## DIRECTIONS:
Below are some records; reproduce them exactly.

## RECORDS SUPPLIED:
◇ ◇ ◇ ◇ ◇
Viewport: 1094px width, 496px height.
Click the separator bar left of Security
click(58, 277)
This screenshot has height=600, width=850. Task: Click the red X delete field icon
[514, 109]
◇ ◇ ◇ ◇ ◇
## RESPONSE AREA:
Viewport: 1094px width, 496px height.
Click the separator bar left of Security
click(58, 277)
This screenshot has height=600, width=850. Task: Click the red X delete field icon
[514, 109]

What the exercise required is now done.